An emotional Chris Waller was on track at Randwick to break down the win.
“She just keeps turning up every week, I’d like to have a few more like her,” Waller said.
“And we have, we’ve got a great team, but she just shows the difference between a good horse and a champion.”
Under regular rider James McDonald, Via Sistina looked in a spot of bother as the field entered the straight, but once she found daylight, the mare burst clear to defeat the William Haggas-trained Dubai Honour (Pride Of Dubai), who won the 2023 edition of the Group 1, by 1.75 lengths, bringing an end to his unbeaten Australian record.
Tom Kitten (Harry Angel) ran another valiant race to finish third, a further 0.75 lengths away.
“It was an economical run, we had the right man aboard,” Waller, who was surrounded by his family, said.
“James [McDonald] has continued to mature and not panic, that’s the key to winning these big races. The big jockeys win them all the time, to have one of them on your horse’s back is a big plus for your team.
“She’s a big big horse and she’s quite scary really, we don’t ask her too much at home, we just hold it together and know that it’s there raceday.
“You’re looking for them to sprint, and when she sprints, the acceleration is there. We’re still getting to know her, it’s as simple as that and she’s well into her twilight years. It’s scary, really, how good she is.”
After the triumph, McDonald was quick to heap praise on Waller.
“Chris just trains her up beautifully every time,” the winning rider said. “He did it for a Cox Plate, he’s done it for the Queen Elizabeth.

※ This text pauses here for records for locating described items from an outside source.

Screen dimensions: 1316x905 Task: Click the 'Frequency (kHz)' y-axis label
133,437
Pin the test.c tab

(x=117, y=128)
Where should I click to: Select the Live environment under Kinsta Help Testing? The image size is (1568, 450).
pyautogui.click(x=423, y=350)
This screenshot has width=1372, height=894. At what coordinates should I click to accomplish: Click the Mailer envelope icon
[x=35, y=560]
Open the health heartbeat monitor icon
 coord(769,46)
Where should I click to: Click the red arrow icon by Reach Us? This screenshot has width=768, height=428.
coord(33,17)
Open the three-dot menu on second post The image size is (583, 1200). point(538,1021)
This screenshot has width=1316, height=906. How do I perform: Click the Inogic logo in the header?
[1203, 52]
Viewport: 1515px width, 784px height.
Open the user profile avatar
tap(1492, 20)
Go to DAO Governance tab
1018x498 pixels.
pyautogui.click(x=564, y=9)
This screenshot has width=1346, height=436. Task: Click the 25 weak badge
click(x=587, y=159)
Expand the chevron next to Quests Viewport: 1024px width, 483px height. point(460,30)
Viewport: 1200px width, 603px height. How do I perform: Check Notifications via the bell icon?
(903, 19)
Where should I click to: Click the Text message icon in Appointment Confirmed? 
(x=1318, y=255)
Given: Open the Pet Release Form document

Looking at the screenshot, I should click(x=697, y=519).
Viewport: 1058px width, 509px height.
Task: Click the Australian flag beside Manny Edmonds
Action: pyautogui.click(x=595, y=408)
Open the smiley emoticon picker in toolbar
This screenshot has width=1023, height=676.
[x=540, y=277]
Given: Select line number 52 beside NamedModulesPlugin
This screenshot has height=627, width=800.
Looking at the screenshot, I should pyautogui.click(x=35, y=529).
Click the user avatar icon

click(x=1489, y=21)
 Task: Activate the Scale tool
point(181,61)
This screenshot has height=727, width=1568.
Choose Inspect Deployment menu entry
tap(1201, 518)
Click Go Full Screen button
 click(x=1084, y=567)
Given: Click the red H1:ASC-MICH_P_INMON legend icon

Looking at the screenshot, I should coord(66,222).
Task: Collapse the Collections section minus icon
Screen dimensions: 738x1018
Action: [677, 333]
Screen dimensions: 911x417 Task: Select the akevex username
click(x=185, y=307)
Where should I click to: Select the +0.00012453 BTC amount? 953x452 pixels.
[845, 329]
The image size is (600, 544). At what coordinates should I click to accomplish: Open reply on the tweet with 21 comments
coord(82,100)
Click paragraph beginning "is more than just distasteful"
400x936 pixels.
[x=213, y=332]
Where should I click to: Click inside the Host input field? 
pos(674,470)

“You could poke holes in her performances coming into today because she hasn’t been winning by big margins, but that’s the type of horse she is now, she only does what she has to.
“She felt like she was going to rip away and then at the furlong she’s just doing enough.
“Very good horse. There was one little worrying moment, I thought the one I was following was going to kick for a gap and he just didn’t go for it and I ended up back off him, but she was superior, once I got those gaps, she sliced through and went bang.”
Via Sistina was bred in Ireland but by UK interests, from the quintessentially English-sounding Laundry Cottage Stud. While advertising as a small, family-run affair away from the Newmarket hub in North Hertfordshire, it can also lay claim to breeding outstanding racehorse and now exciting sire Wootton Bassett (Iffraaj).
The super mare is the fifth and very much the best of seven named foals for the unraced Nigh (Galileo). Suggesting major influence from Fastnet Rock in their mating during his shuttling career to Ireland, only one other of Nigh’s offspring has won, and that is Fougere (Bated Breath), who claimed only a Nottingham handicap in 19 starts.
Via Sistina is another example of Fastnet Rock’s potency when crossed with daughters of Coolmore’s perennial breed-shaping sire Galileo (Sadler’s Wells). She is among the nick’s 30 stakes winners, and is one of 11 Group 1 victors bred on the cross.
The yearling Via Sistina was sold by agent Jamie Railton to Stephen Hillen Bloodstock for just 5,000gns from Book 3 of Tattersalls’ October Yearling Sale in 2019.
From those inauspicious beginnings, she was bought by Yulong associate Evergreen Equine at Tattersalls’ December Mares Sale last year for 2,700,000gns, from the draft of Ireland’s Grove Stud.